The latest application of the technology is food safety on produce farms with the ability to detect aerosolized fecal contaminants. Research published by the team in 2024 found that the biosensor technology delivered 100 percent accurate results within an hour of in-field sample collection.

The biosensors are based on a technology known as loop mediated isothermal amplification (LAMP), which can detect DNA or RNA by heating the sample to a temperature of 65 degrees Celsius, Verma said.

“When the heat is provided, the nucleic acids amplify and cause a color change if the target is present. The target could be a pathogen, indicator bacteria, or genes (such as those for antimicrobial resistance or genetically modified traits),” he continued. “The heater device allows the heating process to take place in a simple manner.”

To that end, the goal is for the biosensor devices and assay tests to be operated by farmers or veterinarians with minimal training. The workflow involves collecting a sample, resuspending the sample in water, transferring the sample to the biosensor paper pads and sealing the pads, placing the biosensors in the heating device, and observing the color changes visually or by a camera, Verma explained.

Verma and his group’s new research development is IsoHeat, the device that provides the heat needed for LAMP assays in the field. IsoHeat can reach 65 degrees Celcius in just 12 minutes, whereas a commercially available precision cooker tested against IsoHeat took 36 minutes to reach the same temperature. Verma, alongside doctoral students Nafisa Rafiq and Bibek Raut, recently submitted a patent application for related technologies.

“The device really helps to bring lab-quality results to the farm and provide quicker actionable information. Such capabilities don’t currently exist and most of the time such testing is not done due to slow turnaround,” Verma said.

Verma and his research group are currently working on increasing the user-friendliness of the device and are working with improved versions of the device in the field to provide data in a real-world setting. Additionally, the group is working on integrating automated image analysis to simplify the interpretation of results.
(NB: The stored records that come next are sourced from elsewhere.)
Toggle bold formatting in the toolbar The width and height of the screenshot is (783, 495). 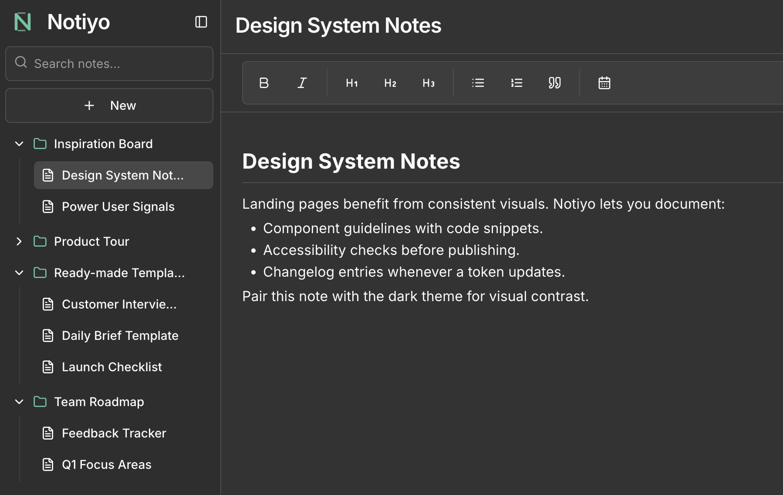coord(264,83)
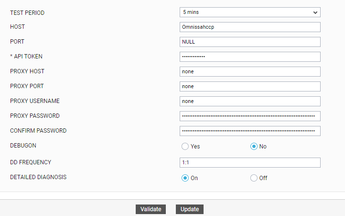345x216 pixels.
Task: Focus the PROXY PASSWORD field
Action: pos(249,116)
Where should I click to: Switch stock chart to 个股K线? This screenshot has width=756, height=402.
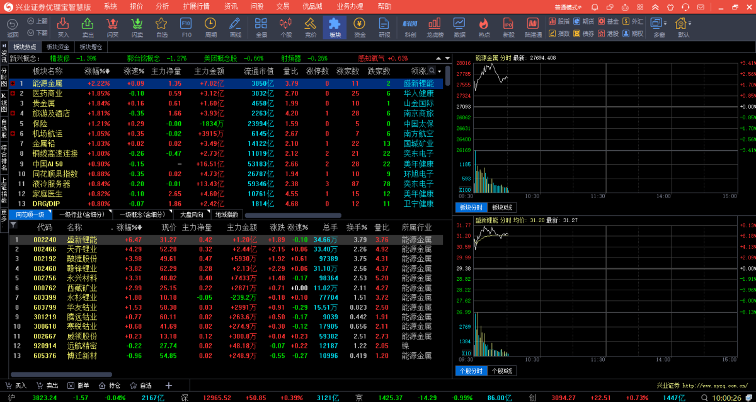point(502,371)
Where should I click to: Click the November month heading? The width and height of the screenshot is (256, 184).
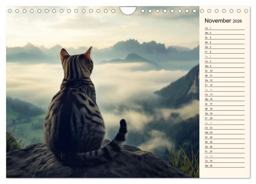pyautogui.click(x=218, y=21)
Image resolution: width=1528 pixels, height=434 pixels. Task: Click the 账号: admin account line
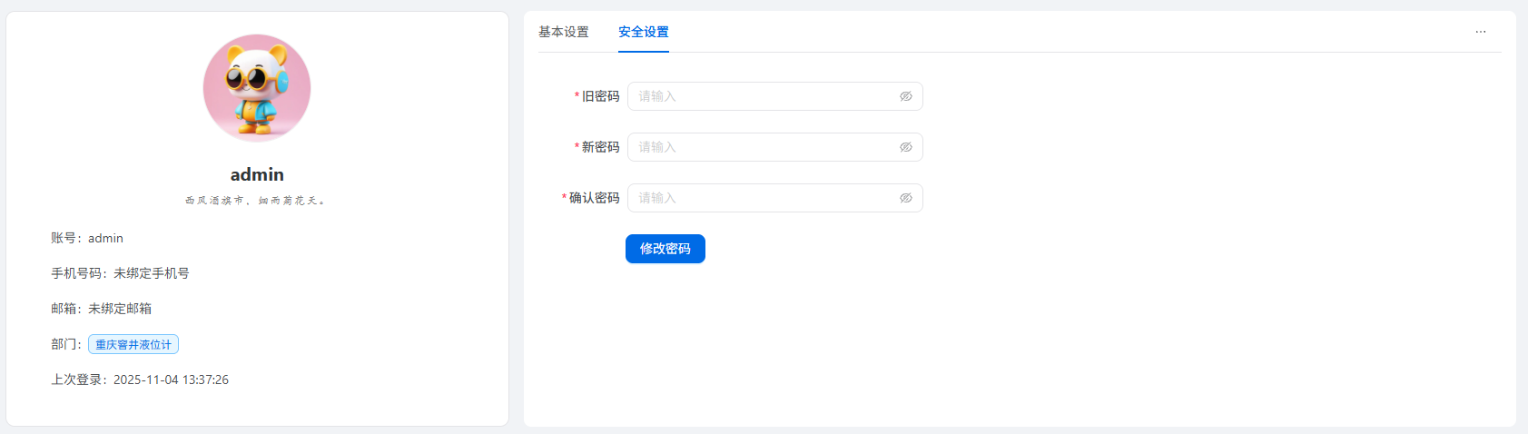click(x=87, y=238)
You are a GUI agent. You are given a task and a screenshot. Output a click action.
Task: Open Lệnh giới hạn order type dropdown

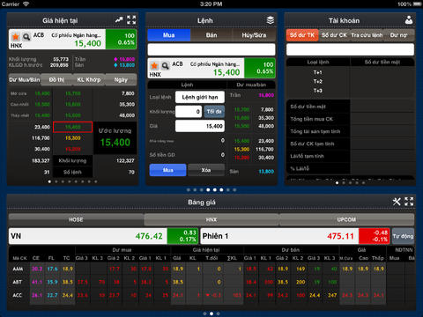[200, 97]

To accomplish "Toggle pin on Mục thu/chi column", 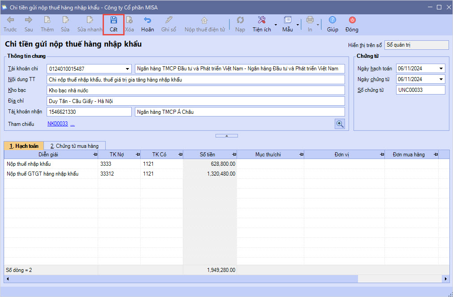I will click(x=300, y=155).
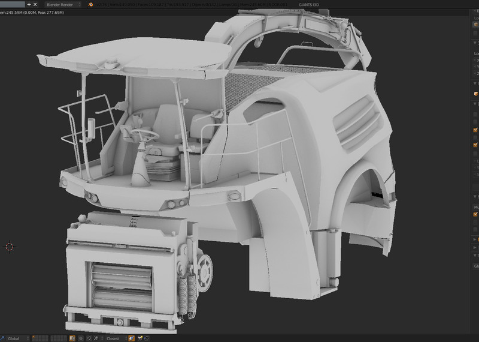
Task: Select the first layer button in viewport header
Action: [35, 337]
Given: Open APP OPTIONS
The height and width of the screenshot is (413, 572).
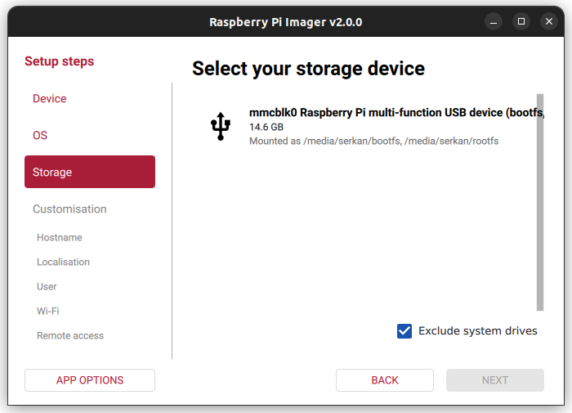Looking at the screenshot, I should click(90, 380).
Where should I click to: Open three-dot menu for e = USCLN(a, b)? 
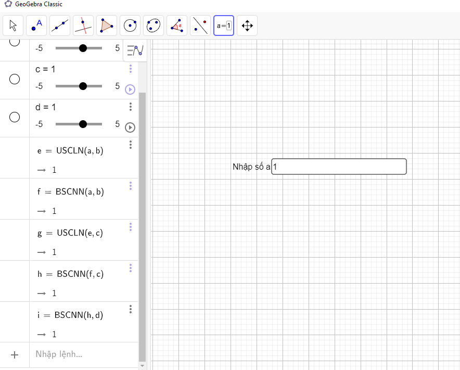(x=131, y=145)
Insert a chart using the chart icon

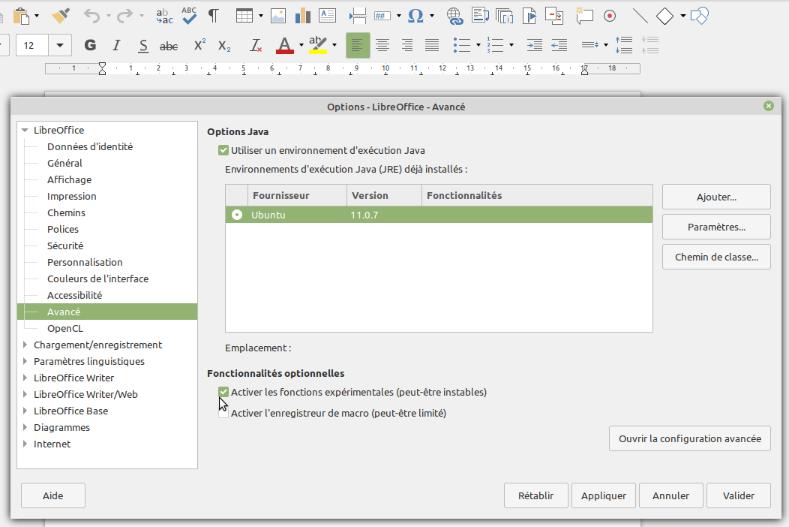pyautogui.click(x=303, y=15)
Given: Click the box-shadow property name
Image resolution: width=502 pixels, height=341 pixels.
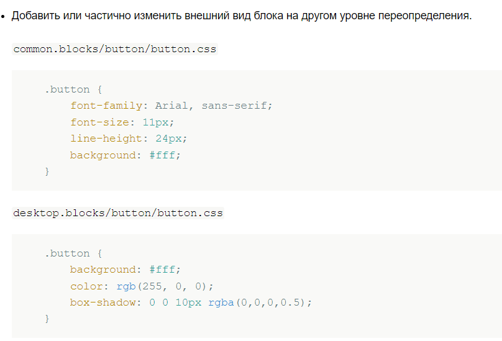Looking at the screenshot, I should [103, 302].
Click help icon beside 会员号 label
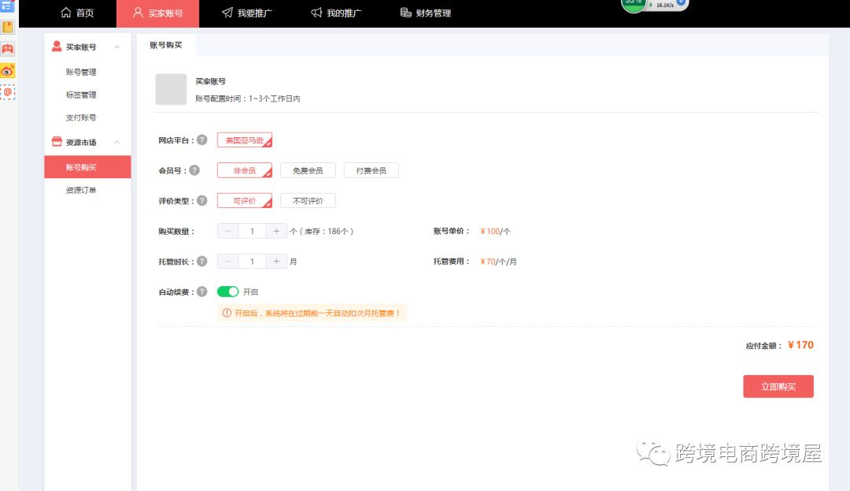Screen dimensions: 850x491 (194, 170)
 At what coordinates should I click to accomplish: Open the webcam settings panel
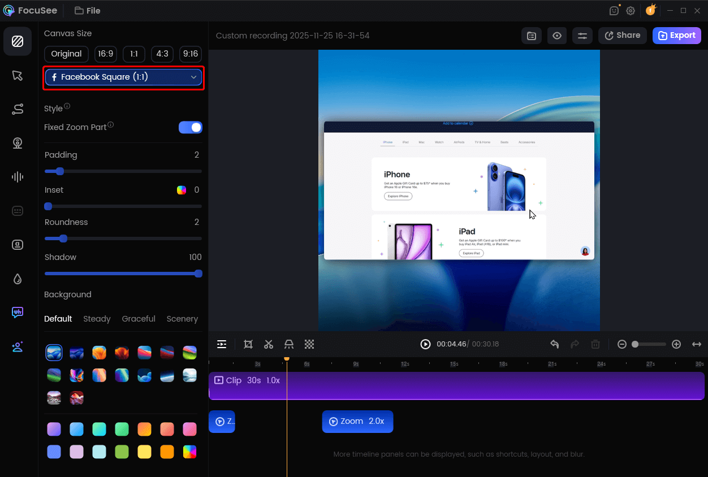[x=18, y=143]
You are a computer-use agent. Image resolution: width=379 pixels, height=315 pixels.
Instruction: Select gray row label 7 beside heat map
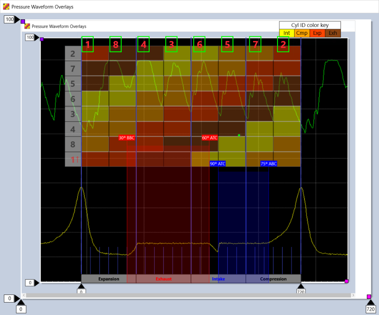click(73, 69)
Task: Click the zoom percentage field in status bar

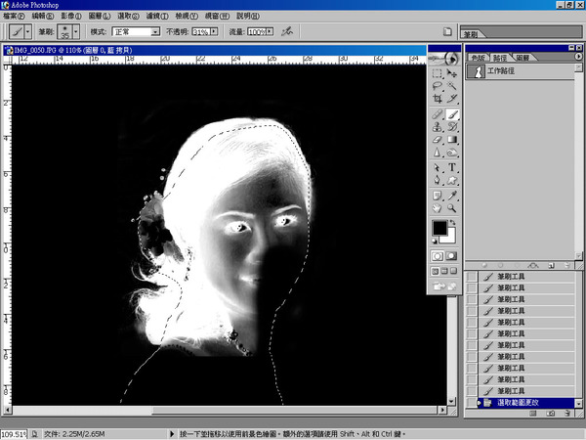Action: tap(13, 433)
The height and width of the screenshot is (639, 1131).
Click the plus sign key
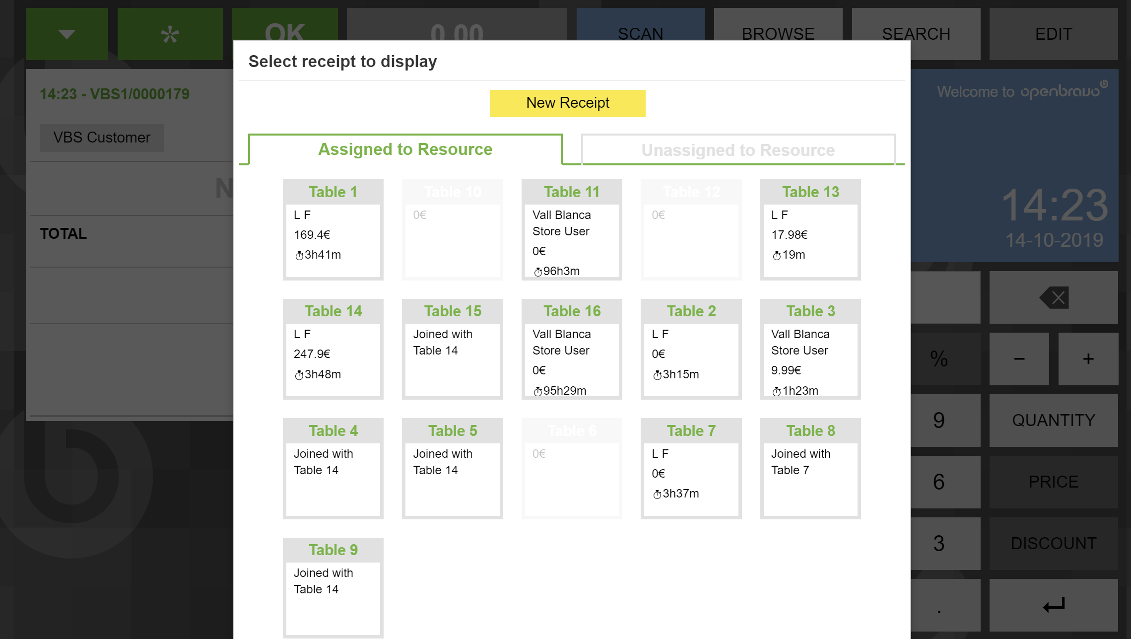1088,359
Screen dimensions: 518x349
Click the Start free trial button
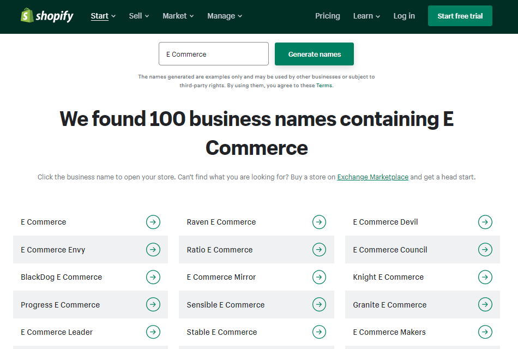pos(460,16)
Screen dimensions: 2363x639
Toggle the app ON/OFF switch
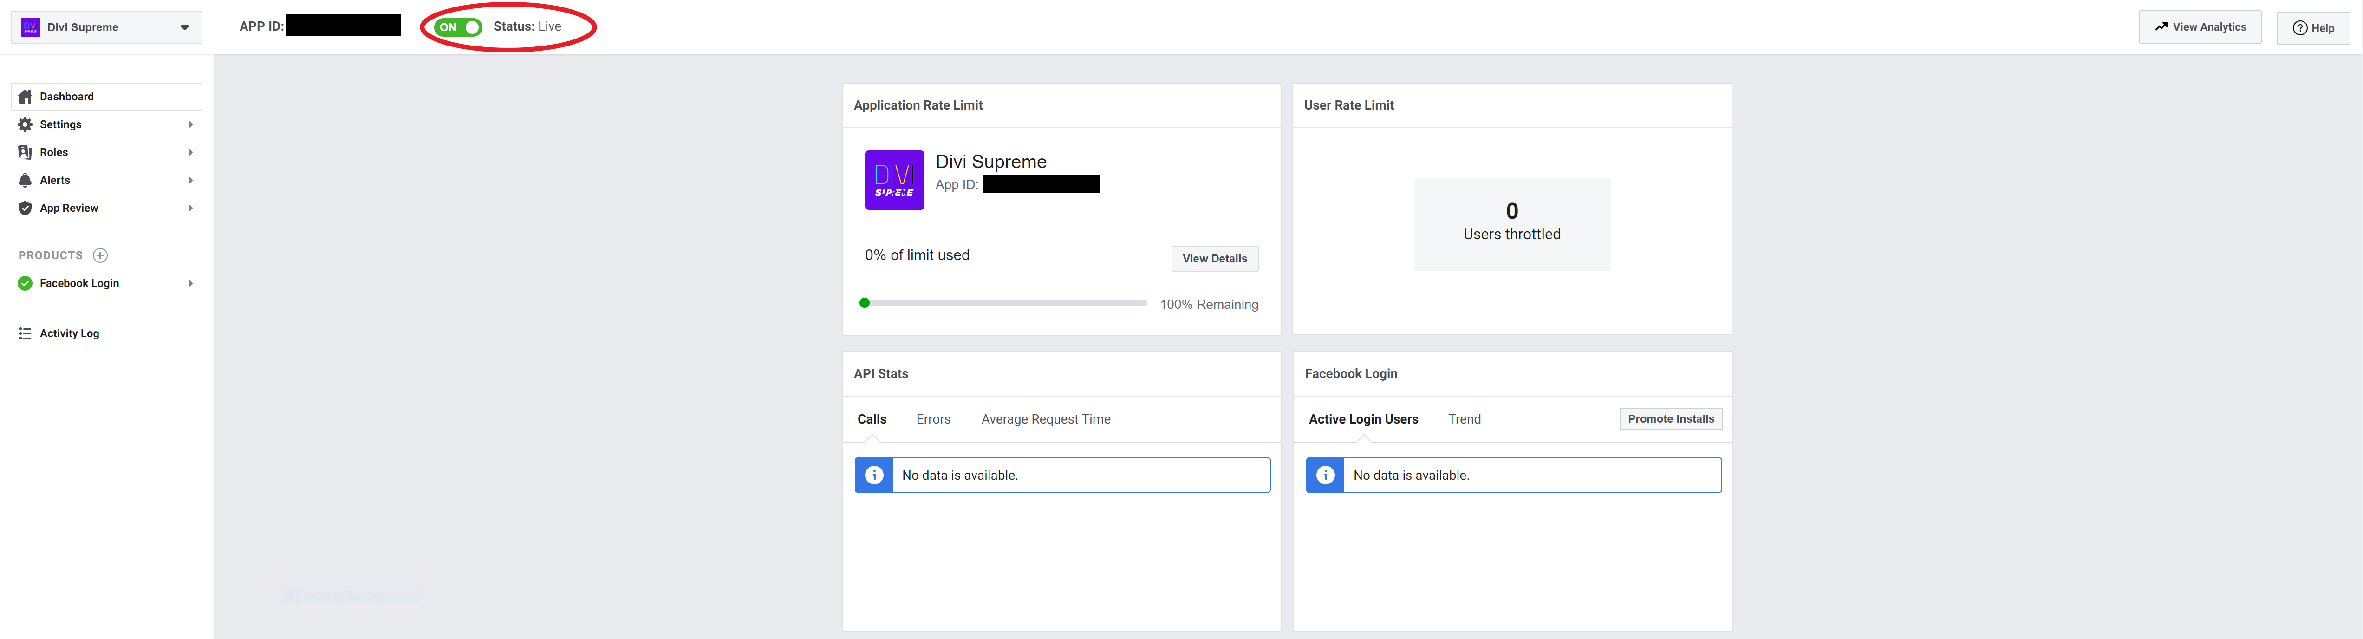tap(452, 26)

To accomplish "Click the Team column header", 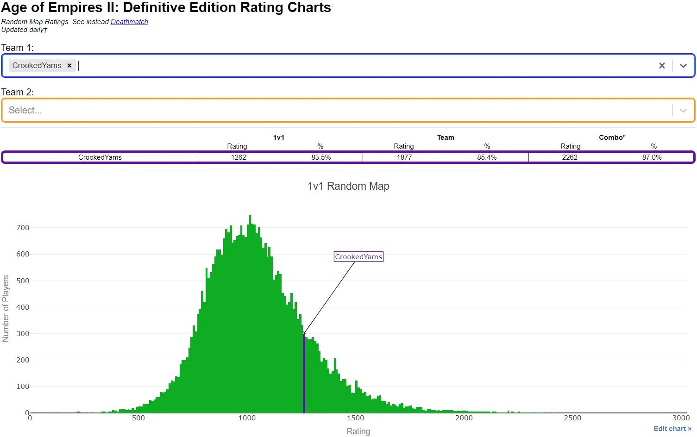I will point(446,137).
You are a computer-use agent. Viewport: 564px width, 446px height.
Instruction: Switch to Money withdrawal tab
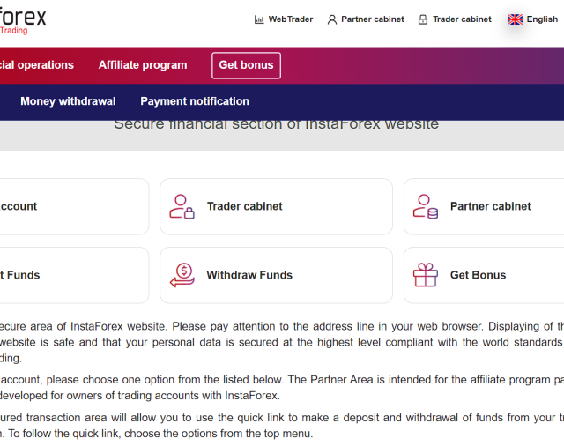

Beyond the lab, Verma serves as the chief technology officer of Krishi, a startup company focused on developing molecular assays that provide actionable insights for agriculture and animal health markets. The company’s website states that there are “hundreds of potential applications” for Krishi’s proprietary platform and it “may replace diagnostics currently conducted only in a laboratory or provide valuable insights through entirely new applications.” The website immediately lists antimicrobial resistance, bovine respiratory disease, African swine fever and crop pathogens as applications.